Grüne und CSU wollen Migrationsbeirat reformieren

Aktuell ist er jedoch in den Schlagzeilen, weil die Grünen gemeinsam mit der CSU und den Freien Wählern das ehrenamtliche Gremium reformieren wollen: Von 40 Mitgliedern sollen künftig nur noch 30 direkt gewählt werden, zehn soll der Stadtrat nach Fraktionsstärke selbst bestimmen. Außerdem soll die nächste Wahl zusammen mit der Wahl des Europarats 2024 und so alle fünf statt alle sechs Jahre stattfinden.

Migrationsbeirat "entsetzt" über Reformpläne

Die Rathaus-SPD hat sich schon kritisch zu den Vorschlägen geäußert. Was aber sagen die, über die hier so eifrig diskutiert wird? Theodora Sismani, stellvertretende Vorsitzende des Migrationsbeirats, findet deutliche Worte: "Der Migrationsbeirat ist entsetzt über den Antrag", sagt sie auf Anfrage der AZ. Eine solche Reform halte sie "für einen fatalen Fehler gegenüber der migrantischen Bevölkerung und der Demokratie". Es sei eine inakzeptable Bevormundung und ein "völlig undemokratischer Rückschritt", Mitglieder durch den Stadtrat zu ernennen, ganz gleich wie viele. 

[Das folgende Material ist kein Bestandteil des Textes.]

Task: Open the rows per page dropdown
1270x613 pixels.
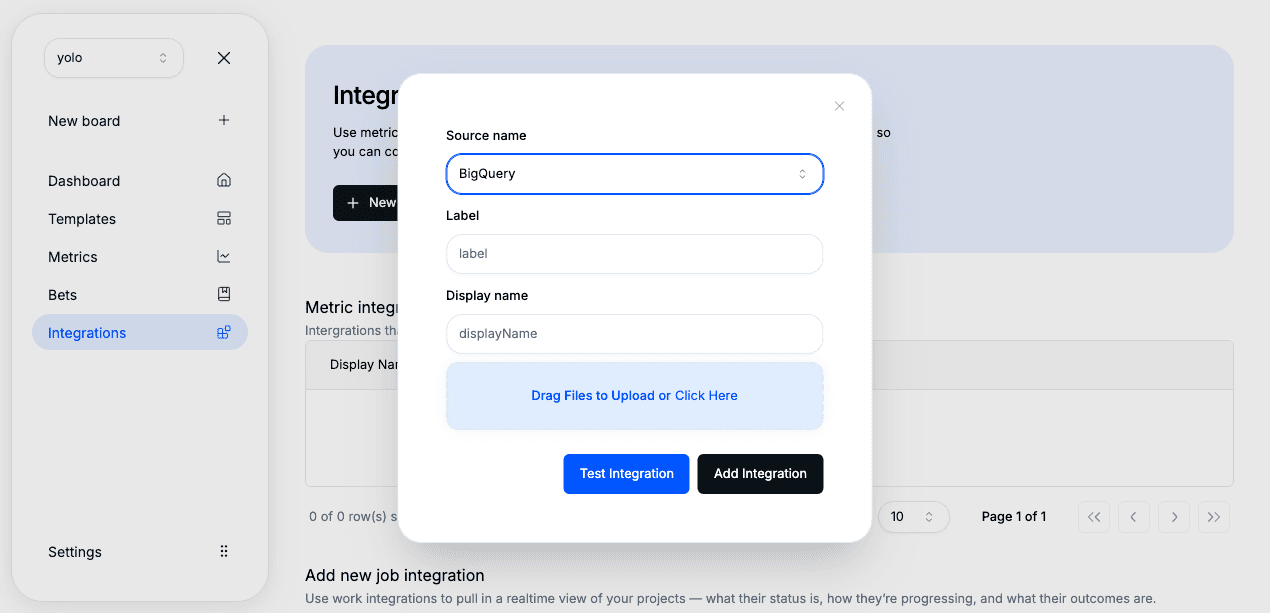Action: coord(912,517)
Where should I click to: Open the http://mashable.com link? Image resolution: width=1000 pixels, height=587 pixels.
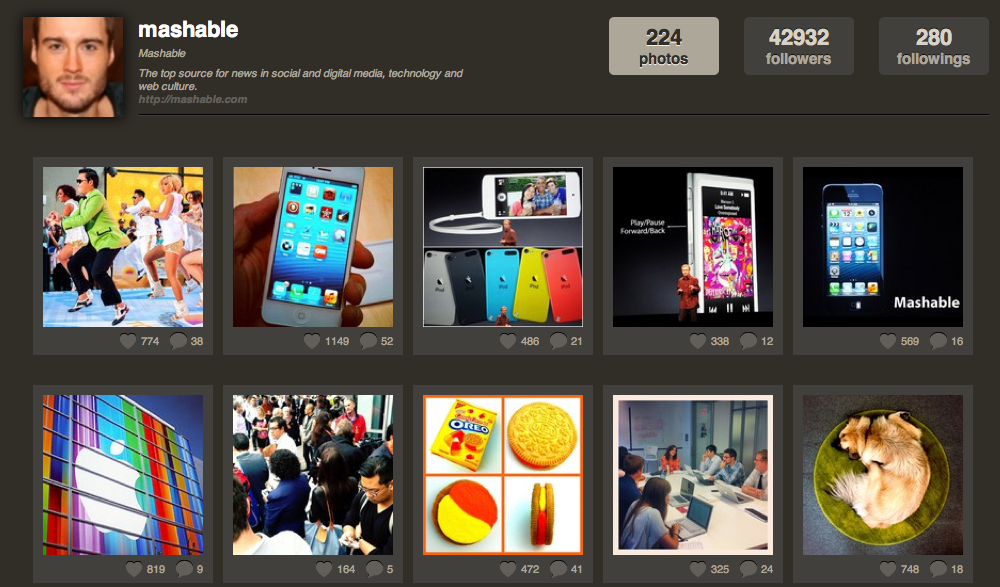pyautogui.click(x=193, y=99)
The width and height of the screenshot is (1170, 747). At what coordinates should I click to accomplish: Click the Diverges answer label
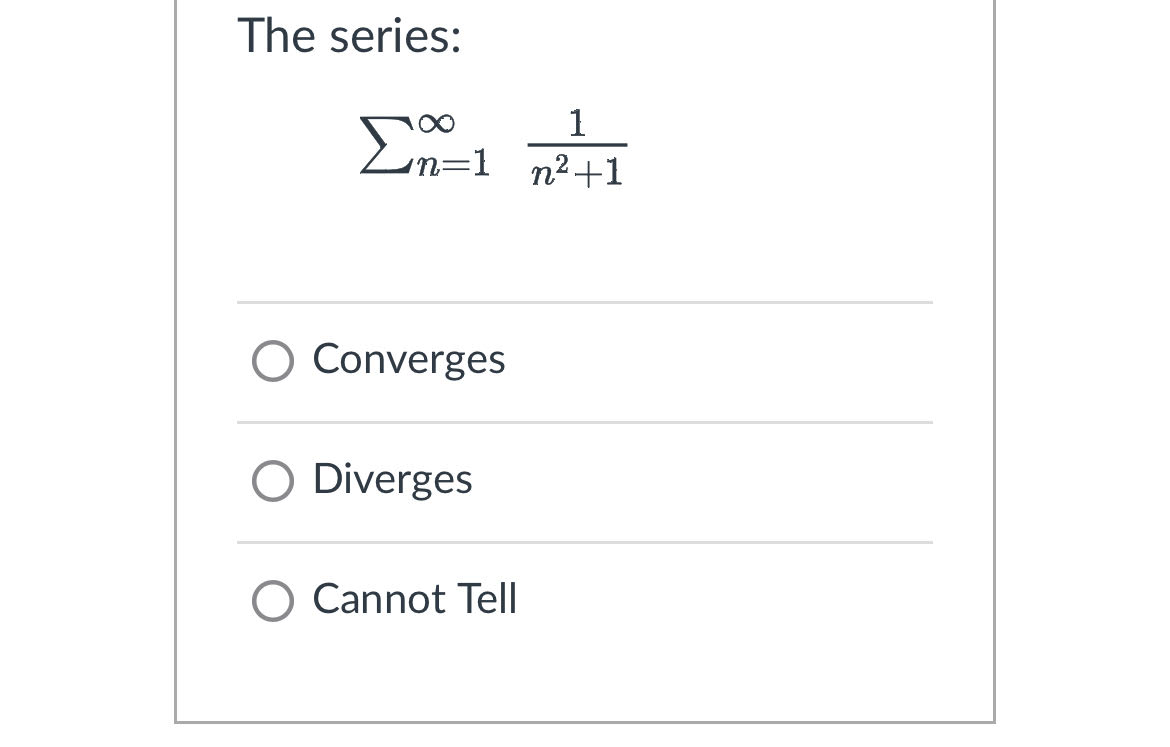392,479
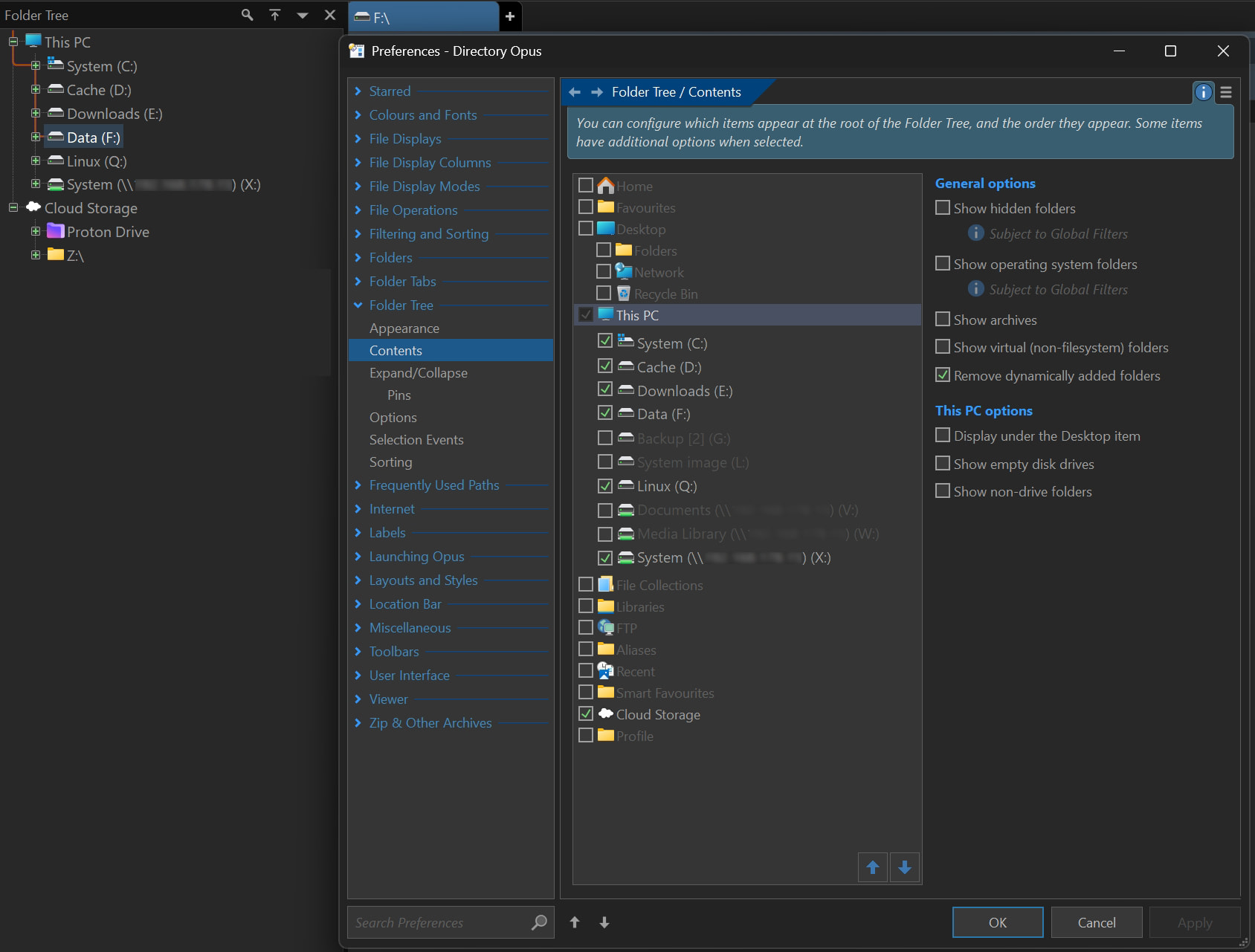Open the Expand/Collapse preferences page
Screen dimensions: 1255x952
point(418,373)
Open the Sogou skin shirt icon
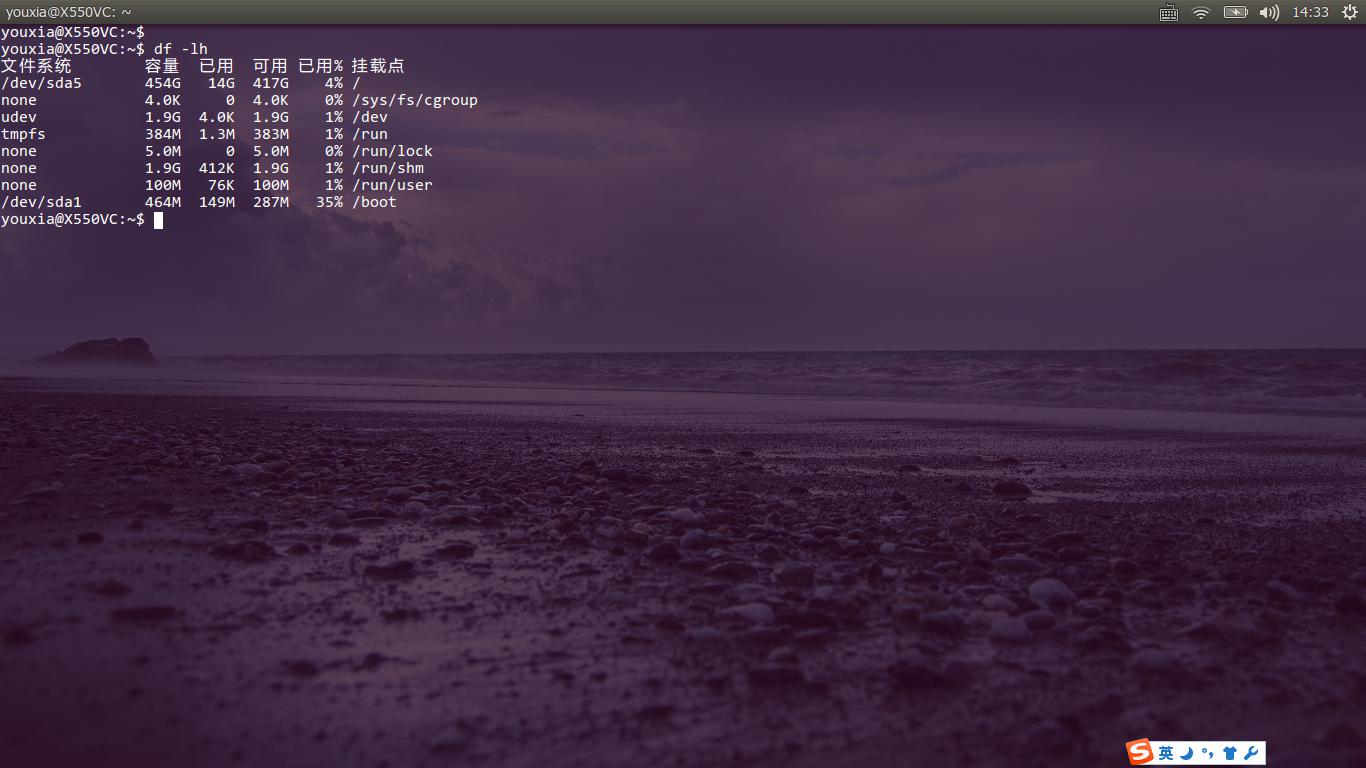Viewport: 1366px width, 768px height. click(x=1229, y=753)
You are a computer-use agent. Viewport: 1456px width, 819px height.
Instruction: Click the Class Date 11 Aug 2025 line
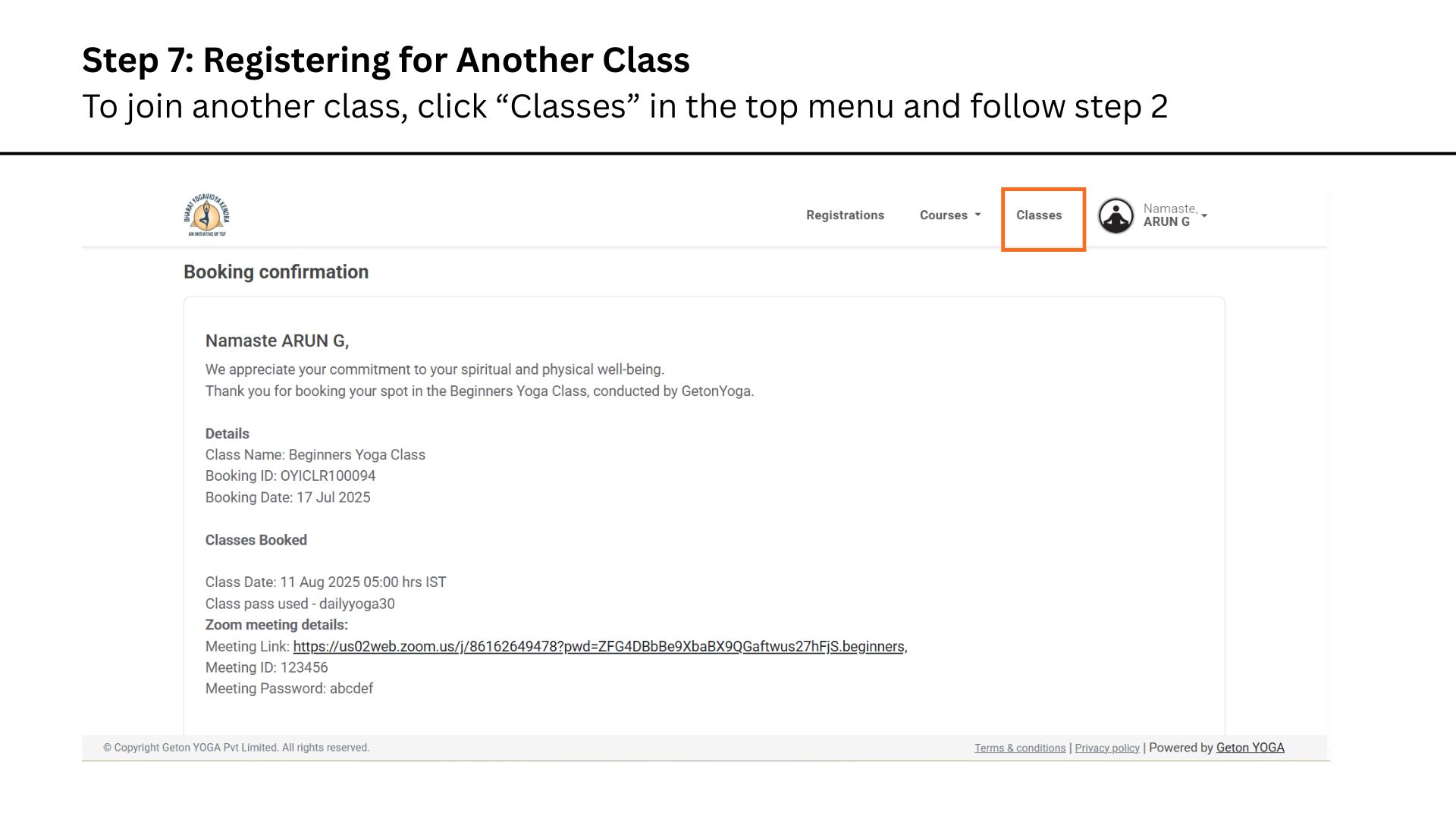click(x=326, y=582)
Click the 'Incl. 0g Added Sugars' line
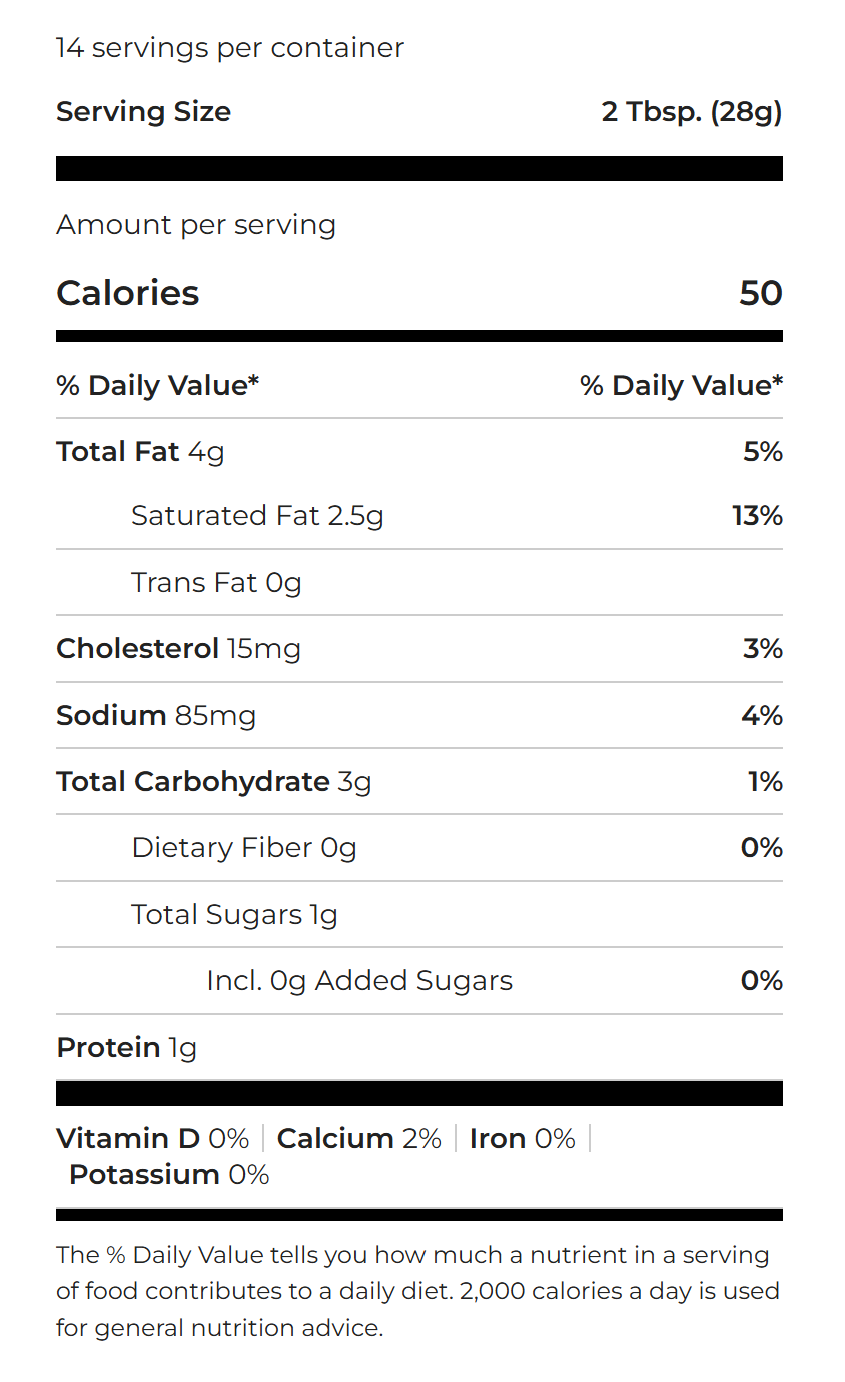Viewport: 845px width, 1382px height. pyautogui.click(x=359, y=981)

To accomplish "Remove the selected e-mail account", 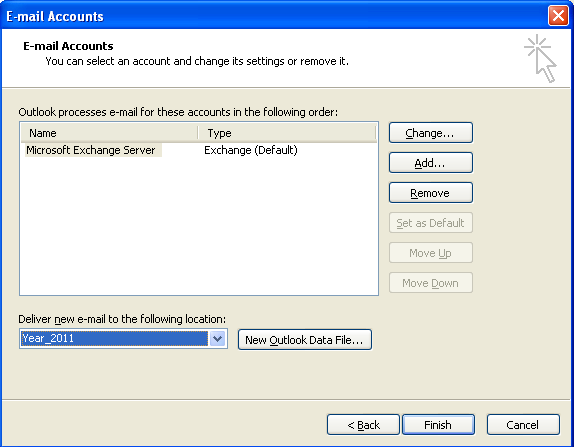I will pos(431,193).
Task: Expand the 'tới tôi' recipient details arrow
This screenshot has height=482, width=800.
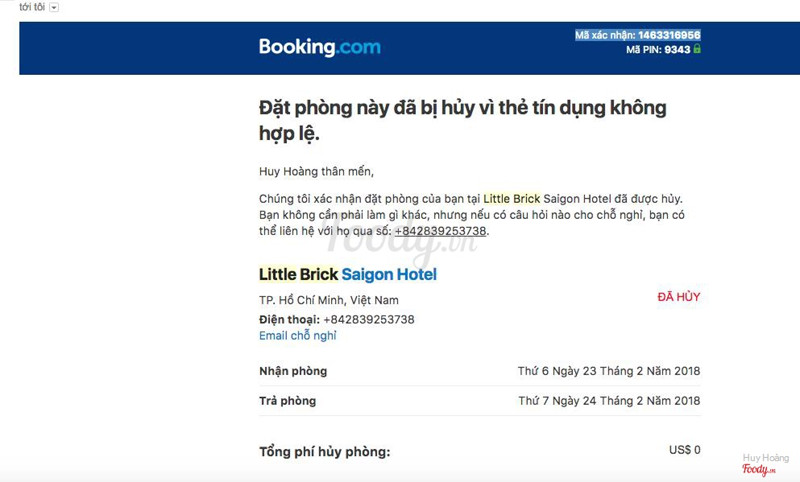Action: tap(54, 8)
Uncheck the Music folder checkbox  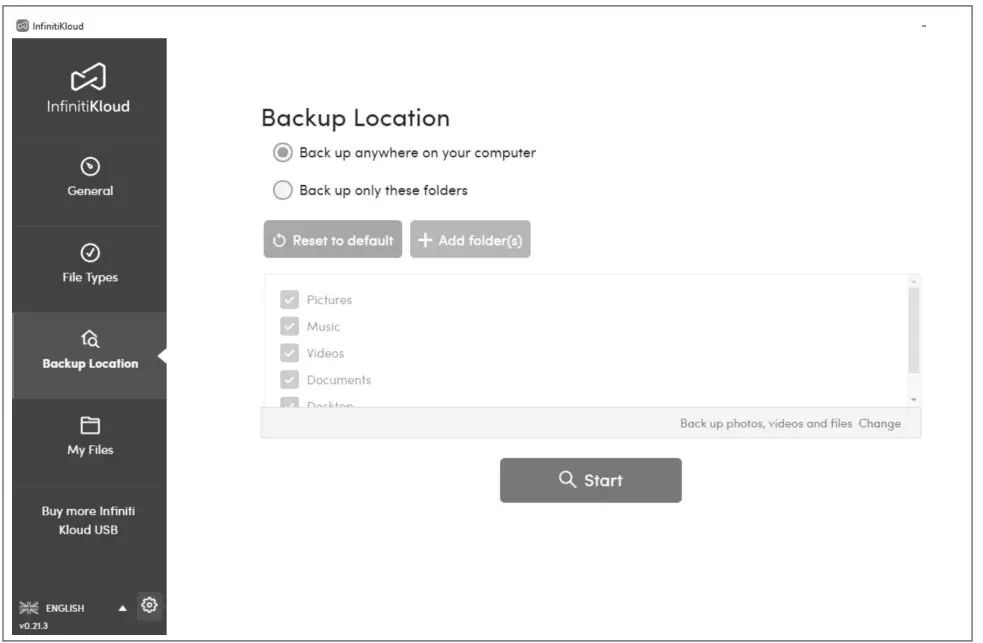(x=290, y=327)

Sismani: Grüne/CSU haben Vorschläge des Rats ignoriert

Sie erkenne zwar an, dass das Gremium nicht frei von Problemen sei (bei der letzten Wahl betrug die Stimmbeteiligung lediglich 3,62 Prozent), sieht in den grün-schwarzen Vorschlägen aber nicht die richtigen Schritte dazu. Der Migrationsbeirat selber hat ein Positionspapier mit Vorschlägen erarbeitet, um die Arbeit des Rats zu stärken. "Der jetzige Antrag der Grünen und der CSU geht in keinster Weise auf die Vorschläge des Migrationsbeirats ein", sagt Sismani. "Im Gegenteil: es wird bewusst in die demokratischen Rechte der Migranten eingegriffen, in dem diese bei der Bestimmung ihrer Vertreter eingeschränkt werden sollen."

Auch aus der linken Stadtratsfraktion kommt Kritik: "übergriffig und paternalistisch" nennt Thomas Lechner, der migrationspolitische Sprecher der Fraktion, den Vorstoß von Grün-Schwarz. Einen "Skandal" sieht Lechner darin, dass die Grünen dafür sogar aus den Koalitionsvereinbarungen aussteigen und sich mit der CSU verbünden. Denn so würde die Beteiligung nichtdeutscher Münchner "schrittweise verhindert" anstatt sie zu stärken.

Positionspapier von 2021 mit vielen Vorschlägen

In seinem Positionspapier schlägt der Migrationsbeirat zum Beispiel vor, die Wahl gleichzeitig mit den Kommunalwahlen stattfinden zu lassen. In Hessen habe dies zu einer steigenden Beteiligung beigetragen. Statt zehn vom Stadtrat ernannter Mitglieder schlägt der Rat vor, dass 11 beratende Mitglieder mit Rederecht (aber nicht stimmberechtigt) aus Politik, Verwaltung, Gewerkschaften etc. einberufen werden.

Neben der geringen Wahlbeteiligung hat der Migrationsbeirat vor allem Schlagzeilen gemacht, weil sich 2017 viele Kandidaten aus dem türkisch-nationalistischen Spektrum zur Wahl stellten und der Verdacht auf Wahlmanipulation im Raum stand.